Predict which subscribers will cancel in the next 30 days.

Frame it

  • Binary classification over a prediction window; define churn precisely (no activity 30d? cancellation event?).
  • Output a risk score that triggers a retention intervention.

Features

  • Engagement trend (declining usage is the strongest signal), tenure, support tickets, billing events, RFM.
  • Build features as of a cutoff date to avoid label leakage.

Model

  • Gradient-boosted trees on tabular features; survival analysis if you care about time-to-churn.
  • Calibrate scores so retention budget targets the right users.

Metrics

  • Offline: PR-AUC, lift@decile. Business: retained revenue from interventions (measured via holdout).
  • Uplift modeling: target users the intervention actually changes, not just high-risk users.

Pitfalls

  • Leakage from features recorded after the churn decision.
  • Acting on the score changes future data (intervention effect).
🚗

ETA / Delivery-Time Prediction

Predict arrival time for a ride-hailing or food-delivery app.

Frame it

  • Regression on travel time; often predict a distribution (quantiles), not a point, to set expectations.
  • Decompose: route time + pickup/handoff time + queueing.

Features

  • Distance, historical segment speeds, time-of-day, weather, traffic, driver/restaurant state.
  • Real-time signals (current congestion) via streaming features.

Model

  • GBT baseline; graph neural nets / road-segment models for routing-aware estimates.
  • Quantile loss for under-promise/over-deliver behavior.

Metrics

  • MAE / quantile loss; % of arrivals within the promised window.
  • Asymmetric cost: being late is worse than being early.

Pitfalls

  • Self-fulfilling: shown ETA changes user/driver behavior.
  • Long-tail events (accidents, surges) dominate user dissatisfaction.
🧹

Content Moderation

Detect harmful images/text (spam, NSFW, hate) at upload scale.

Frame it

  • Multi-label classification across policy categories; very high recall on severe categories.
  • Multi-stage: cheap filter → ML model → human review for the uncertain band.

Model

  • Fine-tuned vision/text transformers; multimodal for memes (image+text).

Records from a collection
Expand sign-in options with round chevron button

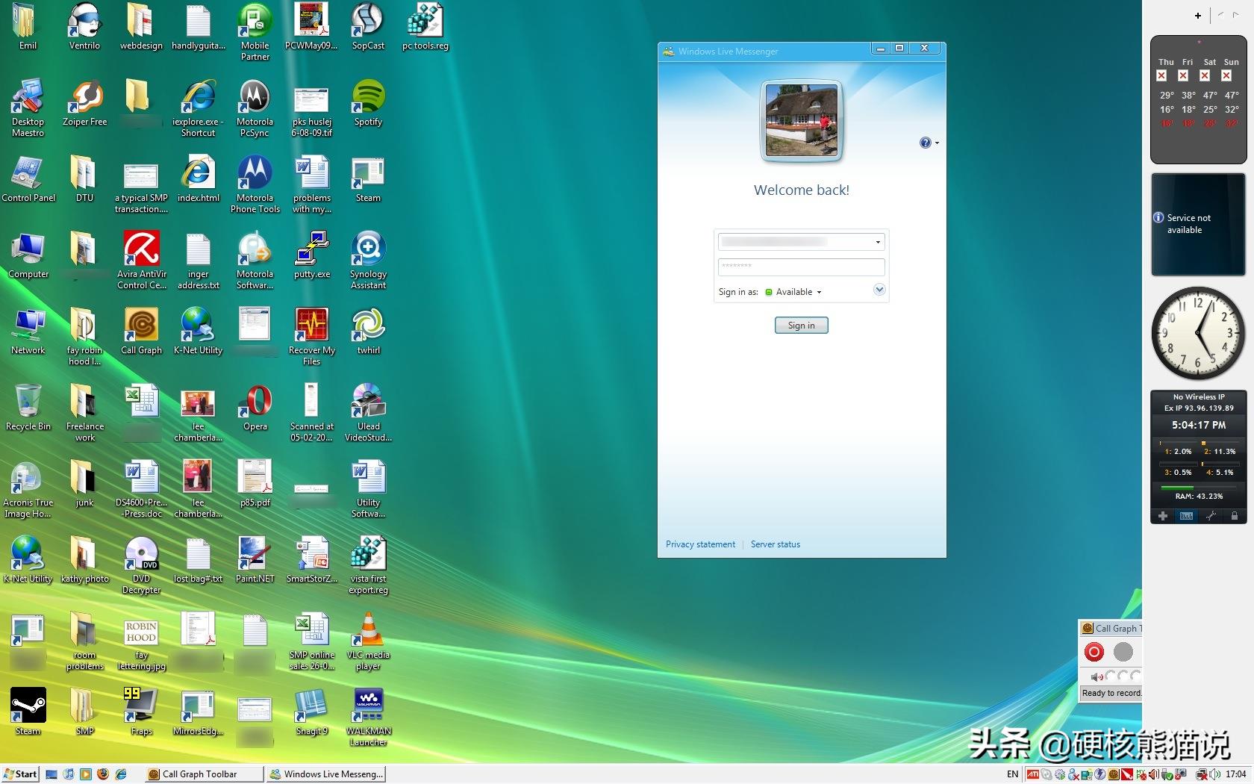[879, 290]
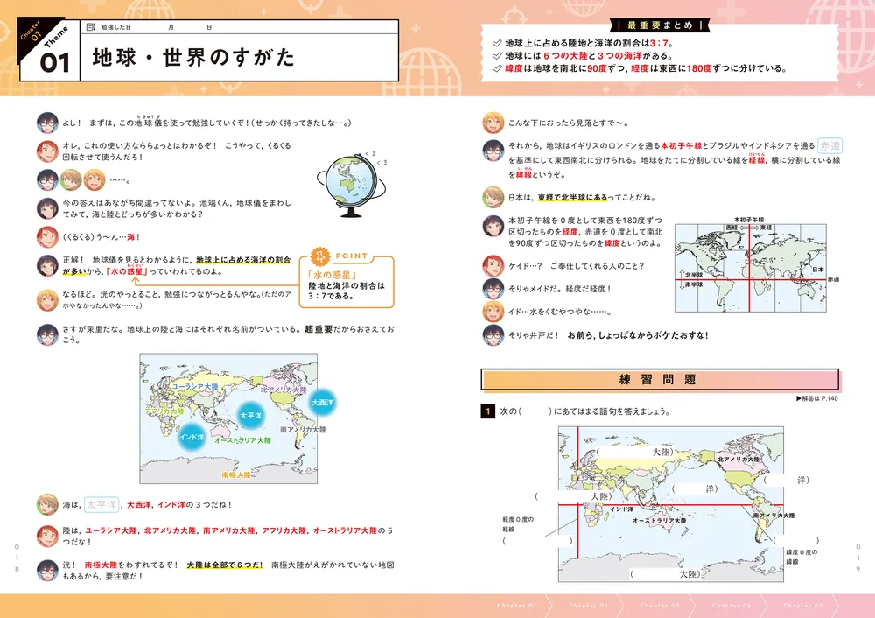Click the checkmark beside 緯度は地球を南北に line
This screenshot has height=618, width=875.
coord(497,68)
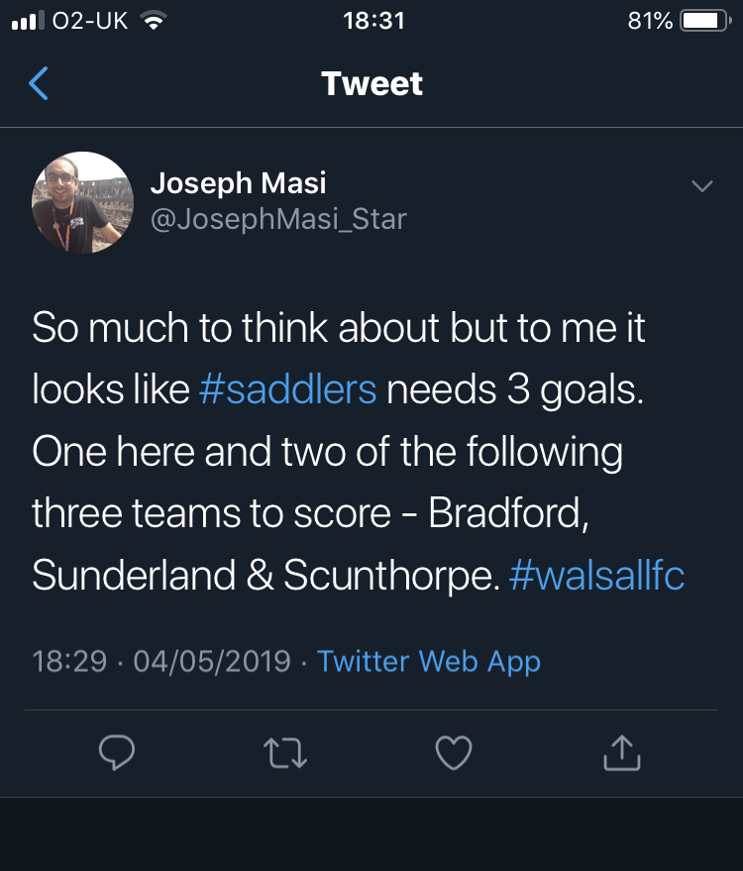Tap the cellular signal bars icon
Image resolution: width=743 pixels, height=871 pixels.
28,21
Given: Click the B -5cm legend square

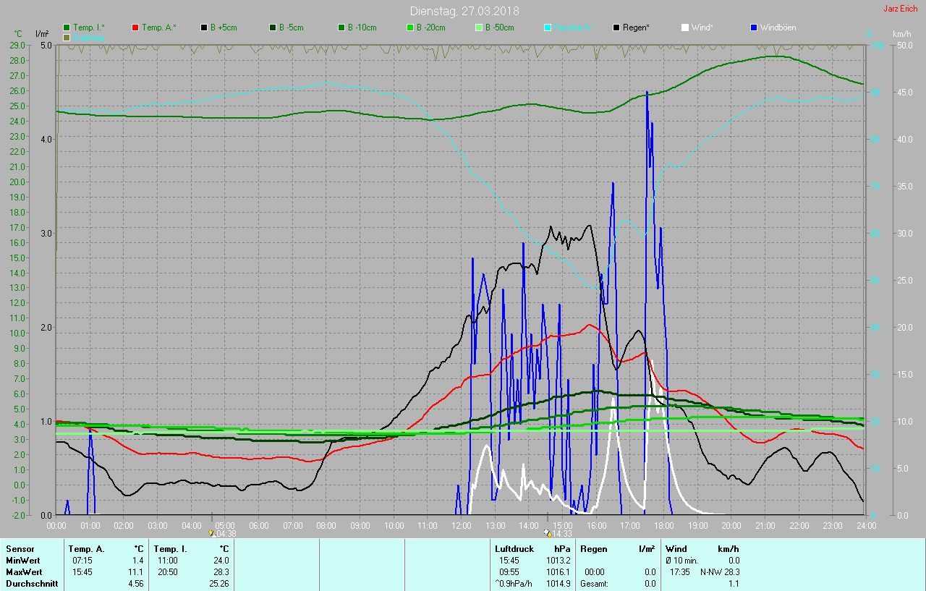Looking at the screenshot, I should 273,27.
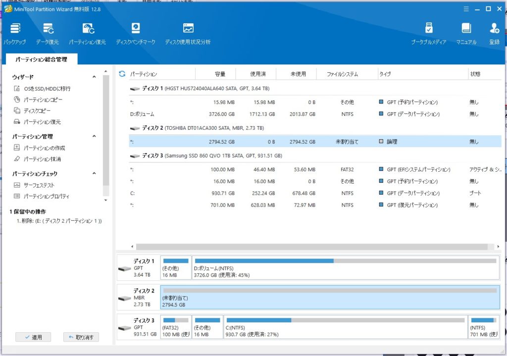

● Complete the following
- 1) Summarize the machine-learning design notes in three sentences.
- 2) Resume the machine-learning design notes, continuing the content moderation section from its last line.
The data shown above stands apart from the machine-learning design notes.

● Set of answers
- 1) The notes treat predicting which subscribers will cancel in the next 30 days as binary classification over a prediction window. They recommend engagement trend and other features built as of a cutoff date, gradient-boosted trees with calibrated scores, and evaluation by PR-AUC, lift and retained revenue, and they warn about leakage and about the effect of acting on the score. For arrival-time prediction they suggest regression on travel time, often predicting quantiles, using features like distance, traffic and real-time congestion, judged by MAE and the share of arrivals within the promised window, while content moderation is framed as multi-label classification with a multi-stage pipeline that ends in human review and uses fine-tuned vision and text transformers.

- 2)
  • Hash-matching (PhotoDNA-style) for known-bad content before the model.

Data

  • Severe imbalance and shifting adversarial content; active learning on borderline cases.
  • Human-labeled golden set per policy with clear guidelines.

Metrics

  • Recall on harmful content (don't miss), precision (don't over-remove), appeal-overturn rate.
  • Per-category thresholds tuned to harm severity.

Pitfalls

  • Adversarial evasion (obfuscated text, cropped images); context matters (satire vs hate).
  • Reviewer well-being and consistency.
📈

Demand Forecasting

Forecast daily demand per product/store for inventory planning.

Frame it

  • Time-series regression at scale (thousands of series); predict horizon with uncertainty.
  • Hierarchical: forecasts should reconcile across product/store/region levels.

Features

  • Lags, rolling stats, seasonality (weekly/yearly), holidays, promotions, price, weather.
  • Avoid leakage — only use information available at forecast time.

Model

  • Baselines: seasonal naive, ETS/ARIMA. Scale: gradient-boosted trees (LightGBM) on engineered features, or global deep models (DeepAR / Temporal Fusion Transformer).
  • Quantile forecasts for safety stock.

Metrics

  • MAPE / WAPE / pinball loss; bias (consistent over/under-forecasting hurts inventory).
  • Backtest with rolling-origin evaluation, never random splits.

Pitfalls

  • Intermittent/zero-heavy demand; cold-start for new products.
  • Promotions and stockouts distort the historical signal.